# Saved entries
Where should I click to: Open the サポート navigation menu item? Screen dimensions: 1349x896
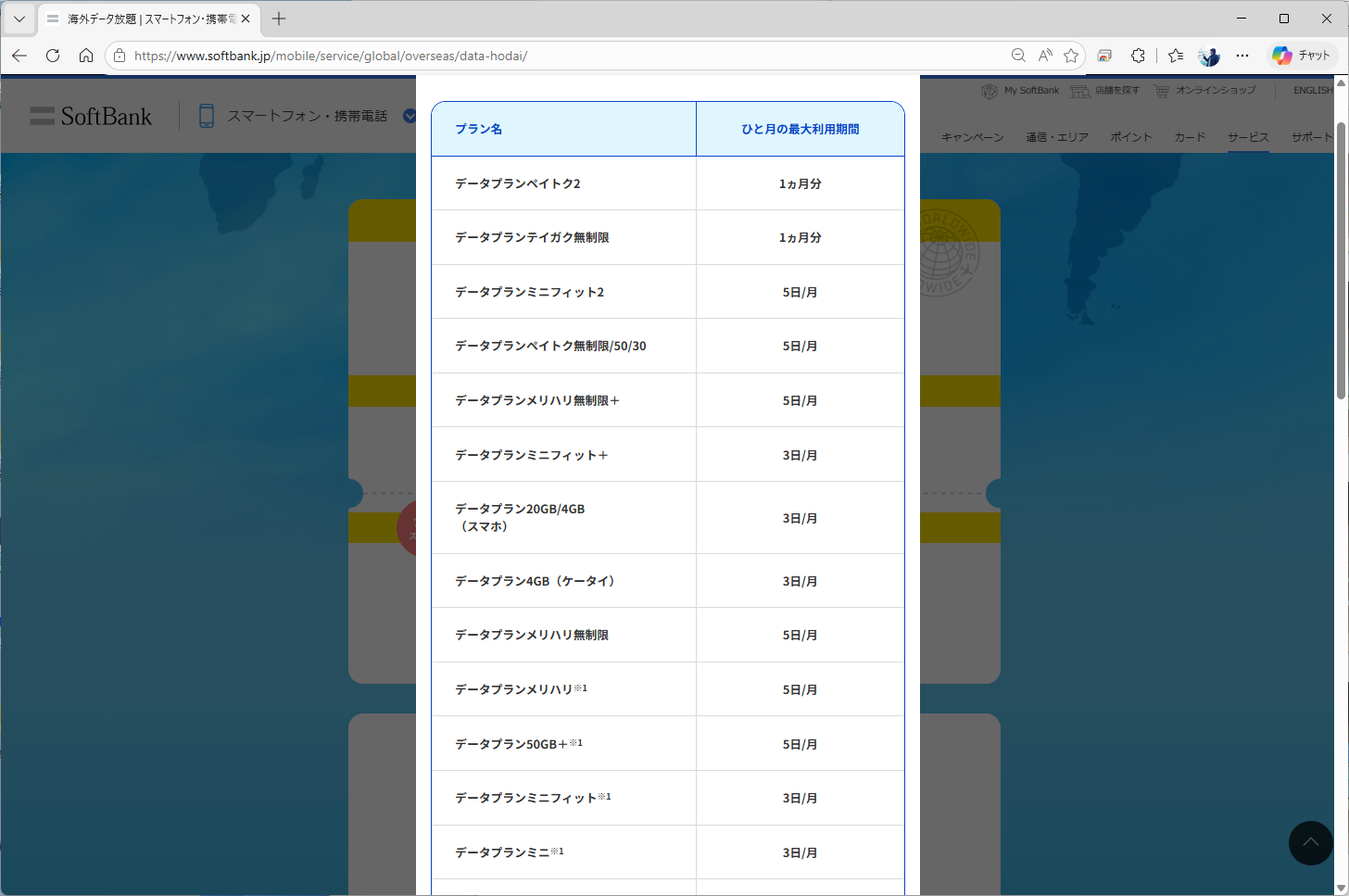1312,137
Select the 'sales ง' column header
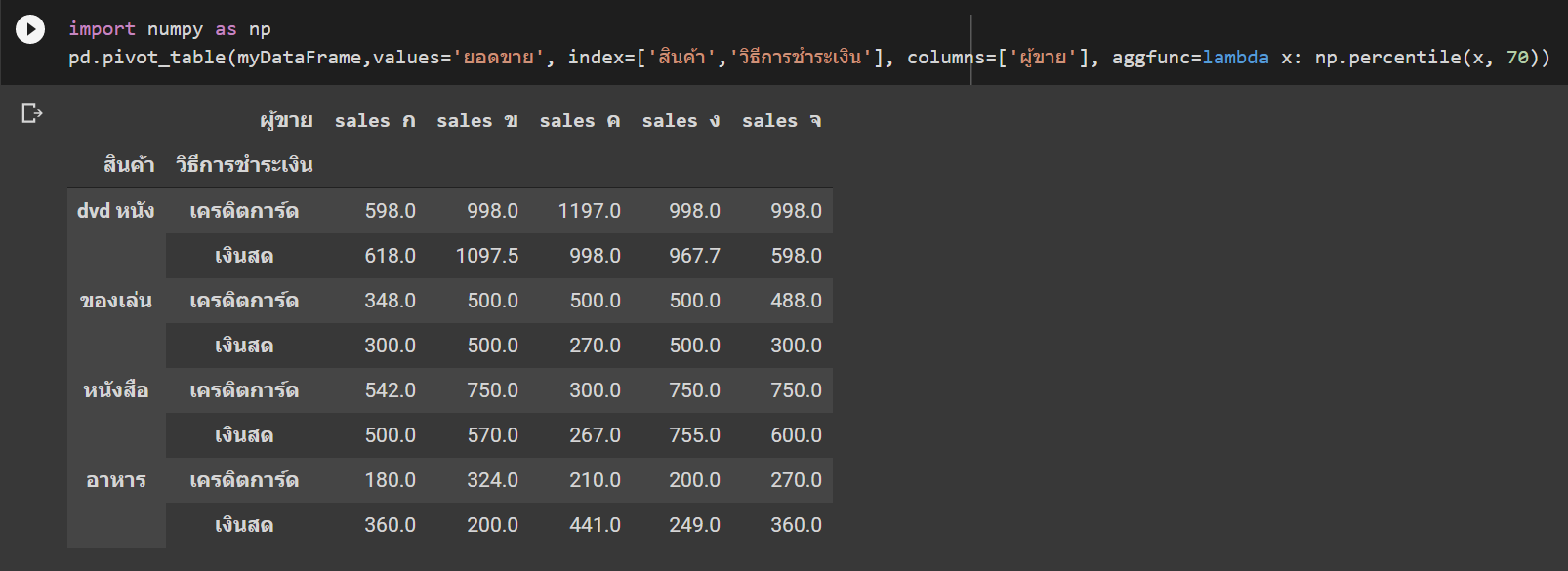This screenshot has height=571, width=1568. coord(681,121)
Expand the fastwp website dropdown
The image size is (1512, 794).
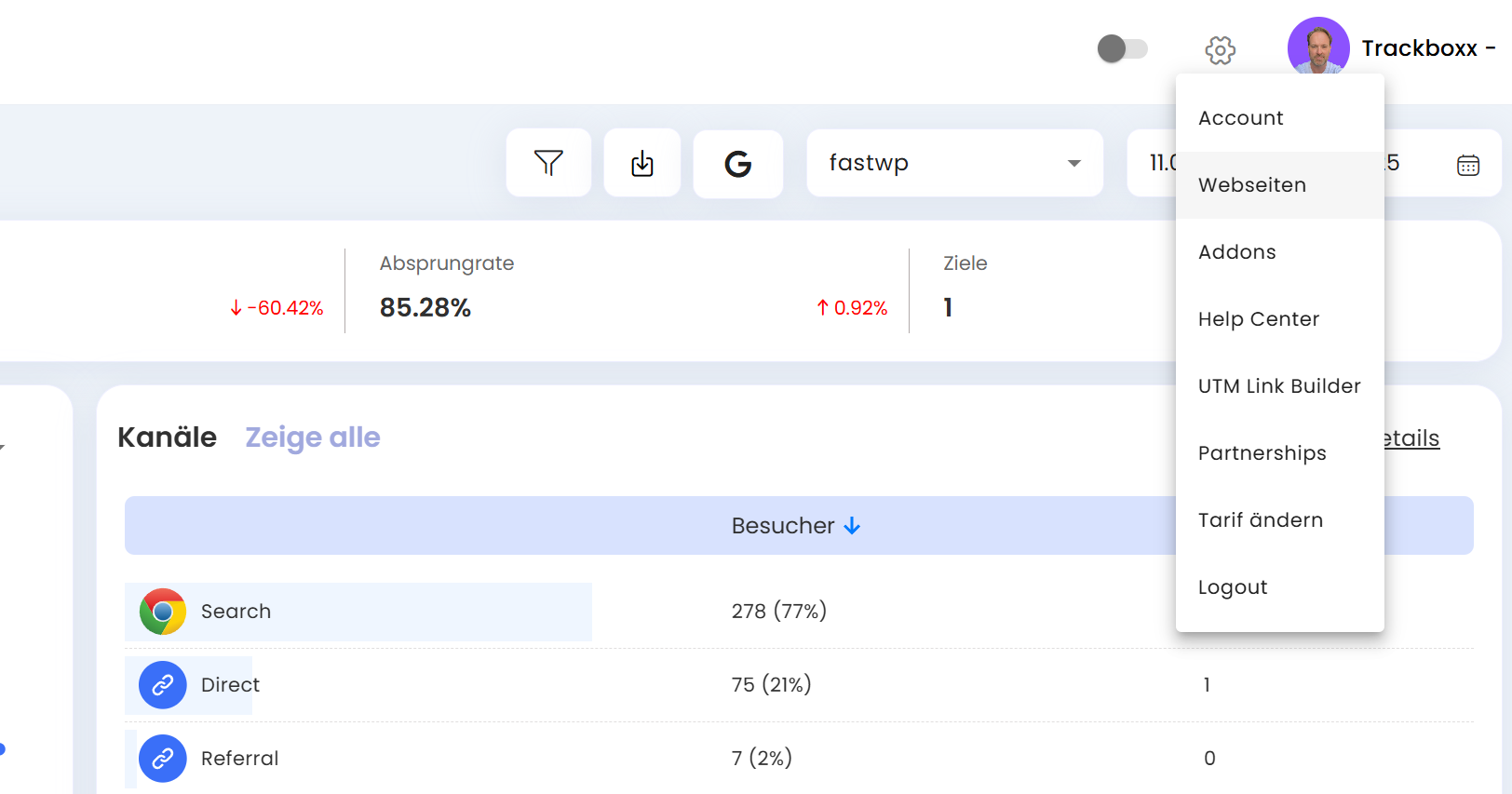[x=1073, y=164]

# PROBLEM REQUIREMENTS
Without any pictures, please write out the lines from the one containing "Select the 'sales ง' column header" through the final line of the data, exactly and inclusive of both ends.

# YOUR RESPONSE
Select the 'sales ง' column header
This screenshot has height=571, width=1568. coord(681,121)
Expand the fastwp website dropdown
The image size is (1512, 794).
[x=1073, y=164]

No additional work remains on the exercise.